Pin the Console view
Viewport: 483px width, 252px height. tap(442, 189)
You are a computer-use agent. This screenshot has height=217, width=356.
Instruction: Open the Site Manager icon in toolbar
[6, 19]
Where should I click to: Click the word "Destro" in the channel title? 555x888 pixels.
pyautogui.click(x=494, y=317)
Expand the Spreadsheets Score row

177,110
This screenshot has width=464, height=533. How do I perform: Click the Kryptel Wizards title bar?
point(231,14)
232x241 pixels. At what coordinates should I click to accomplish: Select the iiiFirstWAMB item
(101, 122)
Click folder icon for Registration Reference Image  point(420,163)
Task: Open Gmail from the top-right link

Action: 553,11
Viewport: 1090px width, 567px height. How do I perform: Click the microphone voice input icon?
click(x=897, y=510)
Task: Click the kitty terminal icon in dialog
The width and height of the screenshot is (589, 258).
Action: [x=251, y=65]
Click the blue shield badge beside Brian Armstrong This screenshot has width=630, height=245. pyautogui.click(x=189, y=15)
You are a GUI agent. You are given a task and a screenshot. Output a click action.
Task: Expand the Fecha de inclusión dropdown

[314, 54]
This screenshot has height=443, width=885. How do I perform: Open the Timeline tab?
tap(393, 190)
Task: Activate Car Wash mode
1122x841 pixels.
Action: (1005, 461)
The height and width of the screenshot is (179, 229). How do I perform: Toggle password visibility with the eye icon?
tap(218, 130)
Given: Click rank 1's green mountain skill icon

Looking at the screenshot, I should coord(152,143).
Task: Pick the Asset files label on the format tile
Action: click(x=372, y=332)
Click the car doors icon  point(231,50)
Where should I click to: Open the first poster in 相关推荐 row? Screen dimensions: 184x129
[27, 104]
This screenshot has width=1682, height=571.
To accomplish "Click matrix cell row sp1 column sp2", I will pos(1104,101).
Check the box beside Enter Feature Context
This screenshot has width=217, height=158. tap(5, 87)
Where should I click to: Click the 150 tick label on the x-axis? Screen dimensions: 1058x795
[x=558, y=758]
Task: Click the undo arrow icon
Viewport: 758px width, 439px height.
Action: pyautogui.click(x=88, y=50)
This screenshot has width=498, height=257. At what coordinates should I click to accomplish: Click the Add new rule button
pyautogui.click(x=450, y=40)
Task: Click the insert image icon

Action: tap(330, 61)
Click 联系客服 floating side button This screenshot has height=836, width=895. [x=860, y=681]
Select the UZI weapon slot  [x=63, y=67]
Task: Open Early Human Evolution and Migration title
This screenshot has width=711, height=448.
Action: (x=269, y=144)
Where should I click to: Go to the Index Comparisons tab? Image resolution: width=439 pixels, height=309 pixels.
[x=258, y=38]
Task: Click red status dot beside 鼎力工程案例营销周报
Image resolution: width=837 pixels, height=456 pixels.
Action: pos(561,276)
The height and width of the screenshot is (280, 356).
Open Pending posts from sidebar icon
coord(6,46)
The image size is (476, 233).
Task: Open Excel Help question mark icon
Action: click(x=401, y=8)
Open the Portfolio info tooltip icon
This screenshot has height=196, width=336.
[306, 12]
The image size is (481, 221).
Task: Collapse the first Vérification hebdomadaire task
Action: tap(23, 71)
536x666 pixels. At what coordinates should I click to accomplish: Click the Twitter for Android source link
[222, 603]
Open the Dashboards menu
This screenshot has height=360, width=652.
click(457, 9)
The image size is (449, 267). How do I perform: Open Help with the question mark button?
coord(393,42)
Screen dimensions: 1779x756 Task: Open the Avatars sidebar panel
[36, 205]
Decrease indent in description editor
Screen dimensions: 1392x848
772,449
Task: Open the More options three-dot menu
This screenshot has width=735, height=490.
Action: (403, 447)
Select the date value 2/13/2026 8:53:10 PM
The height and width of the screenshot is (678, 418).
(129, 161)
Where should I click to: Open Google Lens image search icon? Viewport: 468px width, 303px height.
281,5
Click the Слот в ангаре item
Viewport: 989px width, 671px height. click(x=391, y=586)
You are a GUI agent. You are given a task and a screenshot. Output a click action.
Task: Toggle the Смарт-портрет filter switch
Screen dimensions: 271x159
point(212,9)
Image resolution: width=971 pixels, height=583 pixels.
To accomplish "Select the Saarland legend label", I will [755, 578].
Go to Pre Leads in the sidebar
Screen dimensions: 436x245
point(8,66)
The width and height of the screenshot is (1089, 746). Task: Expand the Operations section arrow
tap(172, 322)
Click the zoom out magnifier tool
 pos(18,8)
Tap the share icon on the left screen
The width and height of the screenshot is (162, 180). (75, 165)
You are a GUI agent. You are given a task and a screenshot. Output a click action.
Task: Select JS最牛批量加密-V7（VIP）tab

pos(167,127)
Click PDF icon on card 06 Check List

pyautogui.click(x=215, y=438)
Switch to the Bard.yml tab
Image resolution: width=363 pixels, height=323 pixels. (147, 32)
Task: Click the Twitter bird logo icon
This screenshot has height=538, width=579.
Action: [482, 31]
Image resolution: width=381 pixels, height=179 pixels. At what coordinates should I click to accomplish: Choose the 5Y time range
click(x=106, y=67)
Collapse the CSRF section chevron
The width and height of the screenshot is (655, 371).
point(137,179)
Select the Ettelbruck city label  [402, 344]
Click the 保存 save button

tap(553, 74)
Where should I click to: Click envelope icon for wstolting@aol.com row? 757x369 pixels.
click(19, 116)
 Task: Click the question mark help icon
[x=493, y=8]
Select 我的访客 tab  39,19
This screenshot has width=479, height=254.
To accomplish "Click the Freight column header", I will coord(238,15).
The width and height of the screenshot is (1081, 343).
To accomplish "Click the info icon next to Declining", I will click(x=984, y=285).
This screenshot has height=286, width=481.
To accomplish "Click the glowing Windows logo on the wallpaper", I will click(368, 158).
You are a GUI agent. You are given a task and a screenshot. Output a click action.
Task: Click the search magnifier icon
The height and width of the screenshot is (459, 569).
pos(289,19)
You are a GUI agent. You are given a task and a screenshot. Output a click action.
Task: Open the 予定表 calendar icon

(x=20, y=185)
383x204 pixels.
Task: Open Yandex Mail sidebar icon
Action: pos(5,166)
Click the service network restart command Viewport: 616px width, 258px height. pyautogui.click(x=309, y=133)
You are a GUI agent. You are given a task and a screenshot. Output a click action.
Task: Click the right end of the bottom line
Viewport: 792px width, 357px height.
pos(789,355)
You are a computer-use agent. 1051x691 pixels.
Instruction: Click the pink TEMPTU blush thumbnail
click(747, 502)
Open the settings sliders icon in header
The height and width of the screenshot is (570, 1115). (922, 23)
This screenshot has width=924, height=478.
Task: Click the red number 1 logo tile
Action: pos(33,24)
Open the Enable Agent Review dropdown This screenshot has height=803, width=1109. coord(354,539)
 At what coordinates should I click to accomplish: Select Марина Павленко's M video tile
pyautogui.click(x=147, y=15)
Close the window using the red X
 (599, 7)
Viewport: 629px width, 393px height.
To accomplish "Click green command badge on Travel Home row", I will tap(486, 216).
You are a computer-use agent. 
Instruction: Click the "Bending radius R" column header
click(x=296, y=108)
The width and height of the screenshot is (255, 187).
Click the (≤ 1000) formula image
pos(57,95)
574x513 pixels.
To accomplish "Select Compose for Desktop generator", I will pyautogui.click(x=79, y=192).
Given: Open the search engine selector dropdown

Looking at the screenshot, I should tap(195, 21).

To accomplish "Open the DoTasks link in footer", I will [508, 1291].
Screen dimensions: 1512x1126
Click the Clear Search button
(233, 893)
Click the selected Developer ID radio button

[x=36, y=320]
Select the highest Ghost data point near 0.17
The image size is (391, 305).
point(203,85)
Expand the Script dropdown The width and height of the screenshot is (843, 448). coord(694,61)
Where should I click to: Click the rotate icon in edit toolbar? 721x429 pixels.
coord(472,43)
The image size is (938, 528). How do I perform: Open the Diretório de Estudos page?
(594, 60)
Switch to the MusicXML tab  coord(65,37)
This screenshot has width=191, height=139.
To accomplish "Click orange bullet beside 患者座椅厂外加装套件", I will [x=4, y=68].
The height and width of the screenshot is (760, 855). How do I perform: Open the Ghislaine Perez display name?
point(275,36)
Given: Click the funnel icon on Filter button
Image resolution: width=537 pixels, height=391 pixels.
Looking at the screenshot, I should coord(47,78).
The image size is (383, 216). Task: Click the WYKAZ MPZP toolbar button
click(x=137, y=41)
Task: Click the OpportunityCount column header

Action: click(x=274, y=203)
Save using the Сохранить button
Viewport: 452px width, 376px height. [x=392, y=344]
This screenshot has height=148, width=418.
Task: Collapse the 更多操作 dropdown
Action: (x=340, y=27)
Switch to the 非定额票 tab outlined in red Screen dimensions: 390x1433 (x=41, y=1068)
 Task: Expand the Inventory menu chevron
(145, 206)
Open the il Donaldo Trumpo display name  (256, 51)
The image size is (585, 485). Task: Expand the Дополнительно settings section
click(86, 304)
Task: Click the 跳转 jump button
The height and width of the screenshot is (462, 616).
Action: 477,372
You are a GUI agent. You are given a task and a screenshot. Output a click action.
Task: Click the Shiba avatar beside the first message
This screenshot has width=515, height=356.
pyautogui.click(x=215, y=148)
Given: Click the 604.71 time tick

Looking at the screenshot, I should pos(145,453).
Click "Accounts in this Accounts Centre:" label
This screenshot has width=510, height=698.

----

* About this task *
Could you return exactly the lines above from the line with "Click the (≤ 1000) formula image" to the line with "in this Accounts", both included, and nothing else?

* Solution to this task *
Click the (≤ 1000) formula image
pos(57,95)
574x513 pixels.
To accomplish "Select Compose for Desktop generator", I will pyautogui.click(x=79, y=192).
Given: Open the search engine selector dropdown

Looking at the screenshot, I should tap(195, 21).

To accomplish "Open the DoTasks link in footer", I will [508, 1291].
Screen dimensions: 1512x1126
Click the Clear Search button
(233, 893)
Click the selected Developer ID radio button

[x=36, y=320]
Select the highest Ghost data point near 0.17
The image size is (391, 305).
point(203,85)
Expand the Script dropdown The width and height of the screenshot is (843, 448). coord(694,61)
Where should I click to: Click the rotate icon in edit toolbar? 721x429 pixels.
coord(472,43)
The image size is (938, 528). How do I perform: Open the Diretório de Estudos page?
(594, 60)
Switch to the MusicXML tab  coord(65,37)
This screenshot has width=191, height=139.
To accomplish "Click orange bullet beside 患者座椅厂外加装套件", I will [x=4, y=68].
The height and width of the screenshot is (760, 855). How do I perform: Open the Ghislaine Perez display name?
point(275,36)
Given: Click the funnel icon on Filter button
Image resolution: width=537 pixels, height=391 pixels.
Looking at the screenshot, I should coord(47,78).
The image size is (383, 216). Task: Click the WYKAZ MPZP toolbar button
click(x=137, y=41)
Task: Click the OpportunityCount column header

Action: click(x=274, y=203)
Save using the Сохранить button
Viewport: 452px width, 376px height. [x=392, y=344]
This screenshot has height=148, width=418.
Task: Collapse the 更多操作 dropdown
Action: (x=340, y=27)
Switch to the 非定额票 tab outlined in red Screen dimensions: 390x1433 (x=41, y=1068)
 Task: Expand the Inventory menu chevron
(145, 206)
Open the il Donaldo Trumpo display name  (256, 51)
The image size is (585, 485). Task: Expand the Дополнительно settings section
click(86, 304)
Task: Click the 跳转 jump button
The height and width of the screenshot is (462, 616).
Action: 477,372
You are a GUI agent. You are given a task and a screenshot. Output a click action.
Task: Click the Shiba avatar beside the first message
This screenshot has width=515, height=356.
pyautogui.click(x=215, y=148)
Given: Click the 604.71 time tick

Looking at the screenshot, I should pos(145,453).
Click "Accounts in this Accounts Centre:" label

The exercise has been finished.